🤖 AI Summary
Formal modeling of cyber-physical systems (e.g., robotics, autonomous vehicles) relies heavily on human experts, impeding automated, reliable reasoning. Method: This paper investigates the capability of large language models (LLMs) to automatically translate natural-language kinematics problems into formal differential game logic (dGL) models. We introduce a novel natural-language-to-formal benchmark—comprising 20 problems—targeting hybrid game logic with continuous dynamics, and propose a two-stage evaluation framework integrating syntactic validation and symbolic-execution-based semantic verification. Our approach employs LLMs to generate dGL models, iteratively refines them using parser feedback, and verifies semantic consistency via symbolic execution. Contribution/Results: On undergraduate-level kinematics problems, our method achieves up to 70% success rate under five-shot sampling. This work establishes the first quantifiable, reproducible benchmark and verification paradigm for LLM-driven automatic formalization of physical systems.
📝 Abstract
Autonomous cyber-physical systems like robots and self-driving cars could greatly benefit from using formal methods to reason reliably about their control decisions. However, before a problem can be solved it needs to be stated. This requires writing a formal physics model of the cyber-physical system, which is a complex task that traditionally requires human expertise and becomes a bottleneck.

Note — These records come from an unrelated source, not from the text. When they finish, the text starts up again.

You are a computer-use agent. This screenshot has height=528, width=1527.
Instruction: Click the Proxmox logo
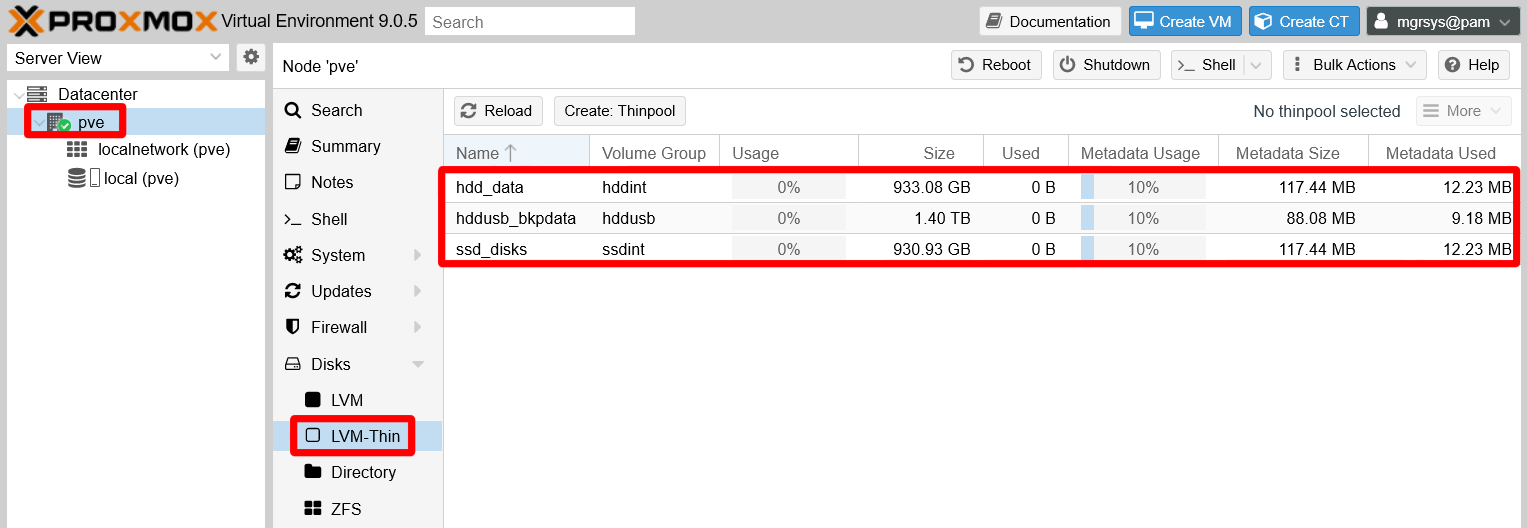click(x=112, y=21)
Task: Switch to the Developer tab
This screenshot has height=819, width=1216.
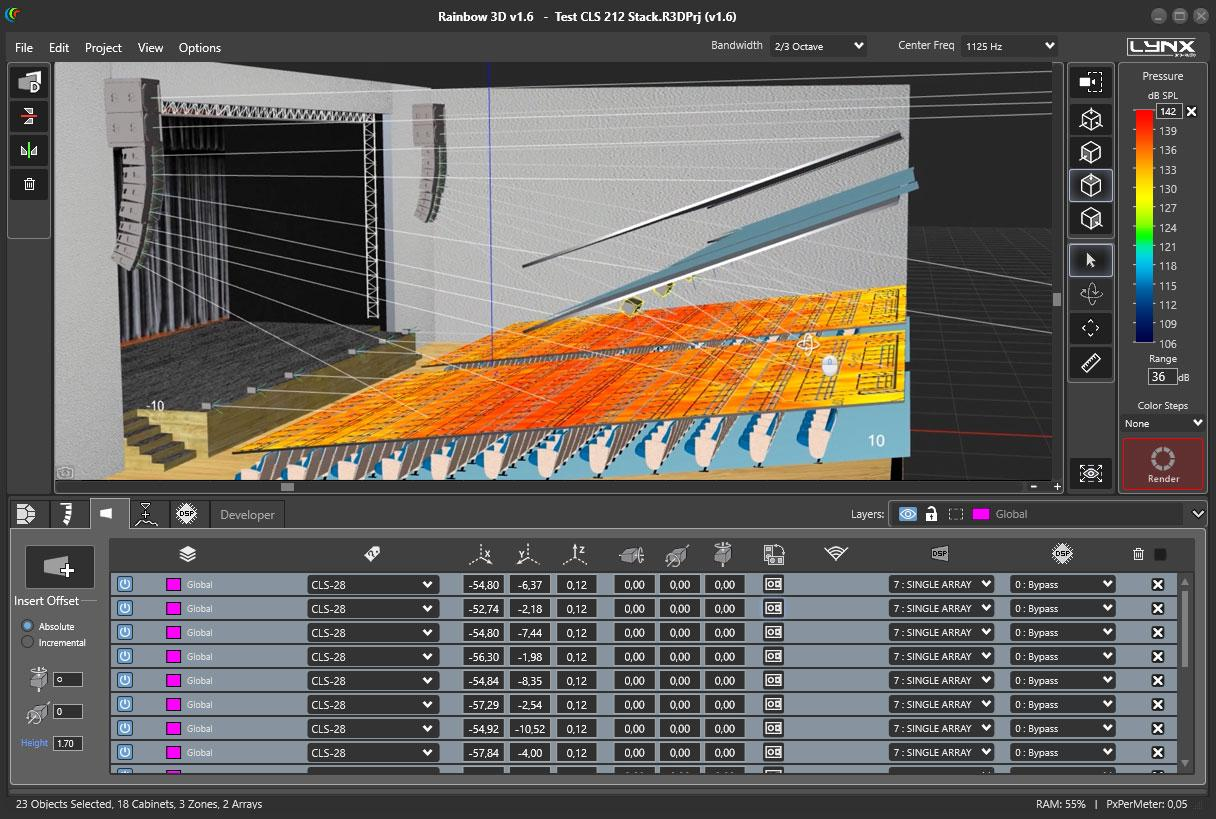Action: [x=247, y=515]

This paper experimentally studies whether Large Language Models (LLMs) can automate the formalization process. A 20 problem benchmark suite is designed drawing from undergraduate level physics kinematics problems. In each problem, the LLM is provided with a natural language description of the objects' motion and must produce a model in differential game logic (dGL). The model is (1) syntax checked and iteratively refined based on parser feedback, and (2) semantically evaluated by checking whether symbolically executing the dGL formula recovers the solution to the original physics problem. A success rate of 70% (best over 5 samples) is achieved. We analyze failing cases, identifying directions for future improvement. This provides a first quantitative baseline for LLM-based autoformalization from natural language to a hybrid games logic with continuous dynamics.